>> Begin Material shown
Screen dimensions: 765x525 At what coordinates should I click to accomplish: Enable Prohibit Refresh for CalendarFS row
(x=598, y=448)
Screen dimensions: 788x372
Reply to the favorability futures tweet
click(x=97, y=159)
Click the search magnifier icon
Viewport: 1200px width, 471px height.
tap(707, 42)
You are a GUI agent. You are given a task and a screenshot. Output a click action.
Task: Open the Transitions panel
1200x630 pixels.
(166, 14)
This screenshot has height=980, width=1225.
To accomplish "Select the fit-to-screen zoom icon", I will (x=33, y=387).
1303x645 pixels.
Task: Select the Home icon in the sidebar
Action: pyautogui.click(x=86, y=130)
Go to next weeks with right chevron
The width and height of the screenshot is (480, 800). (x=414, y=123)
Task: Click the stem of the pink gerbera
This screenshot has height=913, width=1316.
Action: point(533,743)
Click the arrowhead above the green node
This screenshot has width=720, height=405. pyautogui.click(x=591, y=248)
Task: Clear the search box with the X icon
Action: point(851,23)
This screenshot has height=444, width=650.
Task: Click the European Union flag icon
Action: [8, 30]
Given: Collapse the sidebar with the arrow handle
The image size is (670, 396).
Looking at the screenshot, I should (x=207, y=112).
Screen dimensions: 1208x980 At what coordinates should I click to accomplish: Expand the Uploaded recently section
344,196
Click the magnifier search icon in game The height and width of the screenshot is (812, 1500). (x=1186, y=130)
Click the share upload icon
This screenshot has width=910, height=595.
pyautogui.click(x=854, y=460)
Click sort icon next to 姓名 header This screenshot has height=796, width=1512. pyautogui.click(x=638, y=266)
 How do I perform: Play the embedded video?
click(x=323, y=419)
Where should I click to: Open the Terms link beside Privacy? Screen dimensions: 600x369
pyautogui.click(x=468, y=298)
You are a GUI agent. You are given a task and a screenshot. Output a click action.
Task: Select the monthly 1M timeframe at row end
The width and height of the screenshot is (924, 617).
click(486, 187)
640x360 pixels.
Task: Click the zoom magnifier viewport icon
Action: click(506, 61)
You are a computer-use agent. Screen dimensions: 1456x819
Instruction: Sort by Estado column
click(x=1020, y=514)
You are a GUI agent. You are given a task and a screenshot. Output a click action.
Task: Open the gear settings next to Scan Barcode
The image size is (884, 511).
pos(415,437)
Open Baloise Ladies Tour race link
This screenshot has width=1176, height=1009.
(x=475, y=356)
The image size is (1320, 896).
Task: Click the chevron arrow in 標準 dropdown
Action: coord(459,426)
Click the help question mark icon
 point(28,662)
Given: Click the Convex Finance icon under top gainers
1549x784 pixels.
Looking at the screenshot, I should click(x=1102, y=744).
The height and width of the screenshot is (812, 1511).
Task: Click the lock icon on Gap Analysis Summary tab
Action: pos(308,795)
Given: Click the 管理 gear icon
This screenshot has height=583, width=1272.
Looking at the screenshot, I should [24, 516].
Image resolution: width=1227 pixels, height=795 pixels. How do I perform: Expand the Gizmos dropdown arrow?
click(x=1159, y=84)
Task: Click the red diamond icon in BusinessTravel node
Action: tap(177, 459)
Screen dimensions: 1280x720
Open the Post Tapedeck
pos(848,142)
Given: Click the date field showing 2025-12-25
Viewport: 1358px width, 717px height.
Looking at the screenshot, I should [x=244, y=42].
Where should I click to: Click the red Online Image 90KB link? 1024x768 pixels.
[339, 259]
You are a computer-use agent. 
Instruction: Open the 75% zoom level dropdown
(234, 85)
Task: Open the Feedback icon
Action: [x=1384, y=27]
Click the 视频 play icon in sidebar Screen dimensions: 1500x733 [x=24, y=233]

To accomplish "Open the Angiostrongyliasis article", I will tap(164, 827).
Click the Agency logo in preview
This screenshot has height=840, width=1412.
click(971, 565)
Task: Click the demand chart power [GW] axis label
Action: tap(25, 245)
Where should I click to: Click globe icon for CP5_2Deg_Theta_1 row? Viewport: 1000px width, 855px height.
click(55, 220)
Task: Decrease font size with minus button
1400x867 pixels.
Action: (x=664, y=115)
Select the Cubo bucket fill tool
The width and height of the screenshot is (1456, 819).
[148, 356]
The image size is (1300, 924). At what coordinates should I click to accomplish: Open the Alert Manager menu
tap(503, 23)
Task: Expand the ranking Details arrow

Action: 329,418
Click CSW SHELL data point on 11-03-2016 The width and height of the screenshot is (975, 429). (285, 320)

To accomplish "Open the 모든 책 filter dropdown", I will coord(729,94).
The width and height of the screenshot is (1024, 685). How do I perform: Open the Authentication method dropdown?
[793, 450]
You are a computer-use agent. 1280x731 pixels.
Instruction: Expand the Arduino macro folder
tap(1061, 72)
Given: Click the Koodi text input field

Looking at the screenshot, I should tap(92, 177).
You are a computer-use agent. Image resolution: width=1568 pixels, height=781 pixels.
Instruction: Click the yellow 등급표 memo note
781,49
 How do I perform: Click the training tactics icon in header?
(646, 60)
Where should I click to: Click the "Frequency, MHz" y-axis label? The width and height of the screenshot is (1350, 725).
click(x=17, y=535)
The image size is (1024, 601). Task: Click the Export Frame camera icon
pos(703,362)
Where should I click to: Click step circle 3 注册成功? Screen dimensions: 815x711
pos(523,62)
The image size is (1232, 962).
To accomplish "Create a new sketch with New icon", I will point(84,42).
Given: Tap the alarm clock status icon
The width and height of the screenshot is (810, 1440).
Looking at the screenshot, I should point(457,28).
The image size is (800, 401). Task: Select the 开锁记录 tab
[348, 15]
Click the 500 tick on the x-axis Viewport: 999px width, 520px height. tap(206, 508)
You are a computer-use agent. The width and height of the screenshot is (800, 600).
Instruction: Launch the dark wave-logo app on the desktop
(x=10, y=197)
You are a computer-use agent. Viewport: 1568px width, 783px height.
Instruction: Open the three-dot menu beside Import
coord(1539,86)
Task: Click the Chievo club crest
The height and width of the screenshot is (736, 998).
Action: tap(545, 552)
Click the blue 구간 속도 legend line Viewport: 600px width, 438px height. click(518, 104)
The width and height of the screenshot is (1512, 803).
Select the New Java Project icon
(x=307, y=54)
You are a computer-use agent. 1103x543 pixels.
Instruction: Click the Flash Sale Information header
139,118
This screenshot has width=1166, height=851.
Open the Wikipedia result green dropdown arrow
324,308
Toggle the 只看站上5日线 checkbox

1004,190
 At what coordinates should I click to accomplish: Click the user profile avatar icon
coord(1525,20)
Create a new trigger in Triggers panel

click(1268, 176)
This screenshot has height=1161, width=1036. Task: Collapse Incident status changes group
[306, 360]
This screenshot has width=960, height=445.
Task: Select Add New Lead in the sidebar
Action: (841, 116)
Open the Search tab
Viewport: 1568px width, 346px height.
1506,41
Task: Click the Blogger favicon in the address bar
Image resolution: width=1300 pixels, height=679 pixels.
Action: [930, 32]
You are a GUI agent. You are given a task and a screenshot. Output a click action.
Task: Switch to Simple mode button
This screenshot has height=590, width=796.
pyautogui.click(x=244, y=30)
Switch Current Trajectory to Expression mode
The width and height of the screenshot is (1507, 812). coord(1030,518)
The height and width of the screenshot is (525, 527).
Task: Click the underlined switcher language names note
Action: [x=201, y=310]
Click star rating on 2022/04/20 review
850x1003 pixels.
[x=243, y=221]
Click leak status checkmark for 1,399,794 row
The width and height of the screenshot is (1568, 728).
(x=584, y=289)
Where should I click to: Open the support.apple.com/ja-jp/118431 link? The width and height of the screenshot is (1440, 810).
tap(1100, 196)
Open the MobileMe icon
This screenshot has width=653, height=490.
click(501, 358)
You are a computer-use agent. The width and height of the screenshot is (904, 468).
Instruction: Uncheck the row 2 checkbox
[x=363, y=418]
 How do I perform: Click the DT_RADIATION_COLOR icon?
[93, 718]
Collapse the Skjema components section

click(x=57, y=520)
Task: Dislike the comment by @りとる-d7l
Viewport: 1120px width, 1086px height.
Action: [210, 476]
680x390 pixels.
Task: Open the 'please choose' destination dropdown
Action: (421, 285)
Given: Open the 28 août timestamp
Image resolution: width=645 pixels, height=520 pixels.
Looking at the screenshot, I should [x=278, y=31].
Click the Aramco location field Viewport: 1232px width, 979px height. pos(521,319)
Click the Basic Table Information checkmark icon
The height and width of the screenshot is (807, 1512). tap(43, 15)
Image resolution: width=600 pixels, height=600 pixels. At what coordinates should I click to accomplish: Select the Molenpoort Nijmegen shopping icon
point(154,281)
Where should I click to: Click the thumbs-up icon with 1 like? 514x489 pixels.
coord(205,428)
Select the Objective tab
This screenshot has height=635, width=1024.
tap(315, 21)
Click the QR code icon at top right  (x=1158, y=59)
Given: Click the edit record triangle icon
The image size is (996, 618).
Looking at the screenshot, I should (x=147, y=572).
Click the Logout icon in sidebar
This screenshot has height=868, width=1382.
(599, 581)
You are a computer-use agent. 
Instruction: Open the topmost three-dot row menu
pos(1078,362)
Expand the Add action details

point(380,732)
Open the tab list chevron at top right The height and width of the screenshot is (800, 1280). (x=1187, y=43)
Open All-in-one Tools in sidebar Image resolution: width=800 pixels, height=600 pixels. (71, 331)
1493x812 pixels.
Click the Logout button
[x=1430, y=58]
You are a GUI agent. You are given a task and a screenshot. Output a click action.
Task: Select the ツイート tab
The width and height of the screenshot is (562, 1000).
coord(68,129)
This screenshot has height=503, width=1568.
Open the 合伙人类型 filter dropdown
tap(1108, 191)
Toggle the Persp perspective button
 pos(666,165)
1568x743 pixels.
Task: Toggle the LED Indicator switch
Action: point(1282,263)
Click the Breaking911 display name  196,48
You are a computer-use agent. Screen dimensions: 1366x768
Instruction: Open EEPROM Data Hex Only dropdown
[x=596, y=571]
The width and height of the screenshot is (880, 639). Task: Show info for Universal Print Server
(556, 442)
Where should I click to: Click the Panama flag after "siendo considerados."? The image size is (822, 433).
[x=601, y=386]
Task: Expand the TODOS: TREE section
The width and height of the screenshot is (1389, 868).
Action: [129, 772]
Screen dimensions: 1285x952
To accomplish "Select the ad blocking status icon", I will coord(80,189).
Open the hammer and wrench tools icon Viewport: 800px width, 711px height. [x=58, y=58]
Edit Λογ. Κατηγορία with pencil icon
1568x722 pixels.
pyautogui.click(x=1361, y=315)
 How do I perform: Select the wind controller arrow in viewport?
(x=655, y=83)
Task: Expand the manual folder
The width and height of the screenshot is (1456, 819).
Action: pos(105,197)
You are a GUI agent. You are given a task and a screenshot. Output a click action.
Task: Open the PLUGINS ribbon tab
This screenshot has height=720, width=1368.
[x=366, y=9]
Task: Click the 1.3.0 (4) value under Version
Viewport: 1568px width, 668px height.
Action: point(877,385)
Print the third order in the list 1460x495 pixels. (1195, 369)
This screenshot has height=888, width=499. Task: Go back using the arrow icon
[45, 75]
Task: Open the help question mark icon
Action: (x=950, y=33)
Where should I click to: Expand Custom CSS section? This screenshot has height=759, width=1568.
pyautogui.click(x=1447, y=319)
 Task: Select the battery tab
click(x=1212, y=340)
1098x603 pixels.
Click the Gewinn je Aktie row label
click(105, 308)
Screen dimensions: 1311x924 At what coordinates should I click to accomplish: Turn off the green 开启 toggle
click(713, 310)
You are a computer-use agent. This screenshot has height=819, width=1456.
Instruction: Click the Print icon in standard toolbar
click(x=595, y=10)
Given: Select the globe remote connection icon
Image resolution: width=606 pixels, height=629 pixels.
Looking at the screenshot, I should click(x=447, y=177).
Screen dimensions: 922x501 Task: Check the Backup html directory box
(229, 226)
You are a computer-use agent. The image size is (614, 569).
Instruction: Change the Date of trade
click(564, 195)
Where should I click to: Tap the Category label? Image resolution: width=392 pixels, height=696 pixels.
>> End Material shown
◆ **Written instruction**: Copy out the items word for word, from the line containing "The width and height of the screenshot is (1512, 803)." through the line containing "click(1268, 176)", including both of those lines.

◆ **Solution to this task**:
The width and height of the screenshot is (1512, 803).
Select the New Java Project icon
(x=307, y=54)
You are a computer-use agent. 1103x543 pixels.
Instruction: Click the Flash Sale Information header
139,118
This screenshot has width=1166, height=851.
Open the Wikipedia result green dropdown arrow
324,308
Toggle the 只看站上5日线 checkbox

1004,190
 At what coordinates should I click to accomplish: Click the user profile avatar icon
coord(1525,20)
Create a new trigger in Triggers panel

click(1268, 176)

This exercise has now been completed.